[SUPPLIED MATERIAL]:
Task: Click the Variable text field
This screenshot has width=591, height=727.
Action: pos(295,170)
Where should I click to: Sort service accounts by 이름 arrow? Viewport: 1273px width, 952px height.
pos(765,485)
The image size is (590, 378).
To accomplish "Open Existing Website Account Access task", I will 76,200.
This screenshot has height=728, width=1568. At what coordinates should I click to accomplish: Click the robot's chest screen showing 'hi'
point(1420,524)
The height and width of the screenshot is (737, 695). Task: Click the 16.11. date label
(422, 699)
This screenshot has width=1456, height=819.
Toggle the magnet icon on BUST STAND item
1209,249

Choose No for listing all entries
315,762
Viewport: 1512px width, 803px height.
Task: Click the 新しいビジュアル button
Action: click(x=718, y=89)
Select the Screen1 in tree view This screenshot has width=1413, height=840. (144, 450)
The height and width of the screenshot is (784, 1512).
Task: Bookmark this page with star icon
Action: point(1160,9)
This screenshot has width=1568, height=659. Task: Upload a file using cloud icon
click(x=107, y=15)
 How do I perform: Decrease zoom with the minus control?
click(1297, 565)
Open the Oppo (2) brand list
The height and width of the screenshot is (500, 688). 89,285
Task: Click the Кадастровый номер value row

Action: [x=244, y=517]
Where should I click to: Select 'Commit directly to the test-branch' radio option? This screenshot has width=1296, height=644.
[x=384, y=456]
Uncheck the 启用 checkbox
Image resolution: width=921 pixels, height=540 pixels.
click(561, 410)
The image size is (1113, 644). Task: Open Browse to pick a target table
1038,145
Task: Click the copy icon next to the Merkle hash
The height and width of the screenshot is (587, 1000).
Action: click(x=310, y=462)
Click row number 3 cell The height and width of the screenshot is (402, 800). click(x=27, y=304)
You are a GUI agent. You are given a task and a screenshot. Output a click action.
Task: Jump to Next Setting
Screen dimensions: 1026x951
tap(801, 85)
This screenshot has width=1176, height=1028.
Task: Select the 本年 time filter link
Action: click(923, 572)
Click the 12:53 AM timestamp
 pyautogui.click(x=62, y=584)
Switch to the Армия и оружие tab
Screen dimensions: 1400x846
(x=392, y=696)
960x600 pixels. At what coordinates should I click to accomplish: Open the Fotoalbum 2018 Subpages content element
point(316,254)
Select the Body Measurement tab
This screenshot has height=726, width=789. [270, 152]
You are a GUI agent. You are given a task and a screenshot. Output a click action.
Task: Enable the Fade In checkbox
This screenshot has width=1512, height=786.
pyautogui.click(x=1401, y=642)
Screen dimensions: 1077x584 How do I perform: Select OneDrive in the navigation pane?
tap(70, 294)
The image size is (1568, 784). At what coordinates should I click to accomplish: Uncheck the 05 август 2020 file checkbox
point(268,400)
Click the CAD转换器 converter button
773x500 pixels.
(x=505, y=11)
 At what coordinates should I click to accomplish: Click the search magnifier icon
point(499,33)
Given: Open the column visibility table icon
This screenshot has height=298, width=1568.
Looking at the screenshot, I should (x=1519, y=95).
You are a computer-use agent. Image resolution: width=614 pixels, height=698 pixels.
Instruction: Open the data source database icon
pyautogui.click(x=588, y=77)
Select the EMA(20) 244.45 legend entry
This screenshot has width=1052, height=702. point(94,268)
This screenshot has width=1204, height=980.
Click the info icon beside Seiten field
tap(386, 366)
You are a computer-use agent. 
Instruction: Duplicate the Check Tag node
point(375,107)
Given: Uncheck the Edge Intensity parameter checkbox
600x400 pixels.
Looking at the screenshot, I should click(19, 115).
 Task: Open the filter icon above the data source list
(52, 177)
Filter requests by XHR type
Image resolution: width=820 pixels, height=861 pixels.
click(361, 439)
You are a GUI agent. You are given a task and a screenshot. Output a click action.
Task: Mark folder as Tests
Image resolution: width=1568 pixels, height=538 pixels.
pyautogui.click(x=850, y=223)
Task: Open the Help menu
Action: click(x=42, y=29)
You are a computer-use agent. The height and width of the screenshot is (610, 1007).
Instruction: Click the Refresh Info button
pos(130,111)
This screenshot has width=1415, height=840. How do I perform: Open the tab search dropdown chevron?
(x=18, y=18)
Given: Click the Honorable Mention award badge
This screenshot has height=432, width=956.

[TO BE DONE]:
Reproduce all the entries above, switching "Merkle hash" to "root hash" and keeping every other word unchanged.

[REPLY]:
Task: Click the Variable text field
This screenshot has width=591, height=727.
Action: pos(295,170)
Where should I click to: Sort service accounts by 이름 arrow? Viewport: 1273px width, 952px height.
pos(765,485)
The image size is (590, 378).
To accomplish "Open Existing Website Account Access task", I will 76,200.
This screenshot has height=728, width=1568. At what coordinates should I click to accomplish: Click the robot's chest screen showing 'hi'
point(1420,524)
The height and width of the screenshot is (737, 695). Task: Click the 16.11. date label
(422, 699)
This screenshot has width=1456, height=819.
Toggle the magnet icon on BUST STAND item
1209,249

Choose No for listing all entries
315,762
Viewport: 1512px width, 803px height.
Task: Click the 新しいビジュアル button
Action: click(x=718, y=89)
Select the Screen1 in tree view This screenshot has width=1413, height=840. (144, 450)
The height and width of the screenshot is (784, 1512).
Task: Bookmark this page with star icon
Action: point(1160,9)
This screenshot has width=1568, height=659. Task: Upload a file using cloud icon
click(x=107, y=15)
 How do I perform: Decrease zoom with the minus control?
click(1297, 565)
Open the Oppo (2) brand list
The height and width of the screenshot is (500, 688). 89,285
Task: Click the Кадастровый номер value row

Action: [x=244, y=517]
Where should I click to: Select 'Commit directly to the test-branch' radio option? This screenshot has width=1296, height=644.
[x=384, y=456]
Uncheck the 启用 checkbox
Image resolution: width=921 pixels, height=540 pixels.
click(561, 410)
The image size is (1113, 644). Task: Open Browse to pick a target table
1038,145
Task: Click the copy icon next to the root hash
The height and width of the screenshot is (587, 1000).
Action: click(x=310, y=462)
Click row number 3 cell The height and width of the screenshot is (402, 800). click(x=27, y=304)
You are a GUI agent. You are given a task and a screenshot. Output a click action.
Task: Jump to Next Setting
Screen dimensions: 1026x951
tap(801, 85)
This screenshot has width=1176, height=1028.
Task: Select the 本年 time filter link
Action: click(923, 572)
Click the 12:53 AM timestamp
 pyautogui.click(x=62, y=584)
Switch to the Армия и оружие tab
Screen dimensions: 1400x846
(x=392, y=696)
960x600 pixels. At what coordinates should I click to accomplish: Open the Fotoalbum 2018 Subpages content element
point(316,254)
Select the Body Measurement tab
This screenshot has height=726, width=789. [270, 152]
You are a GUI agent. You are given a task and a screenshot. Output a click action.
Task: Enable the Fade In checkbox
This screenshot has width=1512, height=786.
pyautogui.click(x=1401, y=642)
Screen dimensions: 1077x584 How do I perform: Select OneDrive in the navigation pane?
tap(70, 294)
The image size is (1568, 784). At what coordinates should I click to accomplish: Uncheck the 05 август 2020 file checkbox
point(268,400)
Click the CAD转换器 converter button
773x500 pixels.
(x=505, y=11)
 At what coordinates should I click to accomplish: Click the search magnifier icon
point(499,33)
Given: Open the column visibility table icon
This screenshot has height=298, width=1568.
Looking at the screenshot, I should (x=1519, y=95).
You are a computer-use agent. Image resolution: width=614 pixels, height=698 pixels.
Instruction: Open the data source database icon
pyautogui.click(x=588, y=77)
Select the EMA(20) 244.45 legend entry
This screenshot has width=1052, height=702. point(94,268)
This screenshot has width=1204, height=980.
Click the info icon beside Seiten field
tap(386, 366)
You are a computer-use agent. 
Instruction: Duplicate the Check Tag node
point(375,107)
Given: Uncheck the Edge Intensity parameter checkbox
600x400 pixels.
Looking at the screenshot, I should click(19, 115).
 Task: Open the filter icon above the data source list
(52, 177)
Filter requests by XHR type
Image resolution: width=820 pixels, height=861 pixels.
click(361, 439)
You are a GUI agent. You are given a task and a screenshot. Output a click action.
Task: Mark folder as Tests
Image resolution: width=1568 pixels, height=538 pixels.
pyautogui.click(x=850, y=223)
Task: Open the Help menu
Action: click(x=42, y=29)
You are a computer-use agent. The height and width of the screenshot is (610, 1007).
Instruction: Click the Refresh Info button
pos(130,111)
This screenshot has width=1415, height=840. How do I perform: Open the tab search dropdown chevron?
(x=18, y=18)
Given: Click the Honorable Mention award badge
This screenshot has height=432, width=956.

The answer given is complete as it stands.